> **Die Aufgabe**
Wie geht das Interview über Sarahs Adoption nach dem letzten Satz weiter? Setze es fort.

Wir gingen mit unserer Kinderlosigkeit und unseren Adoptionsabsichten immer sehr offen um. Deshalb war die Freude in unserem Umfeld riesengroß, als die Neuigkeit bekannt wurde und noch heute werde ich manchmal auf der Straße angesprochen, wie es denn Sarah so geht.
Mein Mann und ich haben dann entgegen allen Prognosen doch noch eigene Kinder bekommen und ich durfte auch erleben, wie es sich anfühlt, sich bereits Monate vorher auf die Ankunft eines Kindes vorzubereiten, die Veränderungen des Körpers zu spüren und nach der Geburt erstmals das Baby im Arm zu halten. Sicher war es für uns Eltern mit der Situation Adoptiv- und leibliche Kinder nicht immer leicht. Man macht sich mehr Gedanken darüber, alle Kinder gleich zu behandeln, keines soll sich bevorzugt oder benachteiligt fühlen. Bei den leiblichen Kindern sieht man immer etwas Bekanntes oder Vertrautes im Verhalten, was hingegen bei einem Adoptivkind komplett anders ist.
Aber trotz allem würde ich diesen Weg noch einmal gehen. In unserer Familie würde ein ganz wichtiges Element fehlen, gäbe es Sarah nicht: ihre ruhige und besonnene Art, in unsere meist hitzigen und emotionalen Diskussionen einzugreifen, ihr großer Bekannten- und Freundeskreis, ihre strahlenden Augen, wenn sie begeistert von ihrer Arbeit und den Erlebnissen mit den Menschen mit Beeinträchtigung erzählt. Ich bin einfach nur froh, dass es sie gibt!
Wenn du an das erste Treffen mit Sarahs leiblicher Mutter zurückdenkst: Welche Gefühle kommen da hoch? Wie war das für dich/euch?
Martha Zöggeler: Ich, und auch mein Mann, empfanden für diese Frau vom ersten Augenblick an ein tiefes Gefühl der Dankbarkeit! Dankbarkeit und Freude darüber, dass sie es diesem kleinen Wesen ermöglicht hat, das Licht der Welt zu erblicken. Ich war damals schon seit mehreren Jahren im Lebensschutz tätig und wusste, wie verhältnismäßig einfach es ist, ein Kind abzutreiben.
Bei unserem ersten, sehr emotionalen Zusammentreffen erzählte sie uns, dass sie der Verlust ihres Kindes natürlich sehr schmerzte, aber sie vertraute darauf, dass es so eine bessere Zukunft haben würde, als wenn sie es behalten hätte und dass ihr Kind bei einer Familie in Liebe aufwachsen und sie es vielleicht später sehen kann. Und sie freute sich riesig, als sie später auch Sarah kennenlernen durfte.

> **Auszug Daten**
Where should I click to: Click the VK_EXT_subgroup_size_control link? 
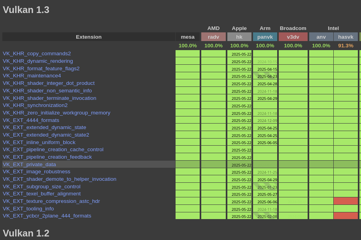click(x=42, y=187)
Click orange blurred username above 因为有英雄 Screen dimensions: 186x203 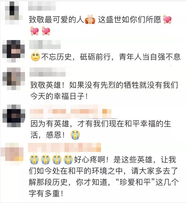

> **Deine Antwort**
Wie könnte man das Thema “Adoption” für die Gesellschaft, sowohl für Frauen, die über einen Schwangerschaftsabbruch nachdenken, als auch für potenzielle Adoptiveltern breiter zugänglich machen?
Martha Zöggeler: Die Möglichkeit der Adoption müsste in der Öffentlichkeit viel präsenter sein, zum Beispiel durch die Installation von Babyklappen. In Beratungsgesprächen könnte man Frauen im Schwangerschaftskonflikt vermehrt auf die Möglichkeit der Adoption aufmerksam machen. Es gibt in Italien die Möglichkeit, im Krankenhaus das Kind anonym zur Welt zu bringen und die Sozialdienste suchen dann die passende Familie für das Baby. Aber davon sind wir leider noch weit entfernt.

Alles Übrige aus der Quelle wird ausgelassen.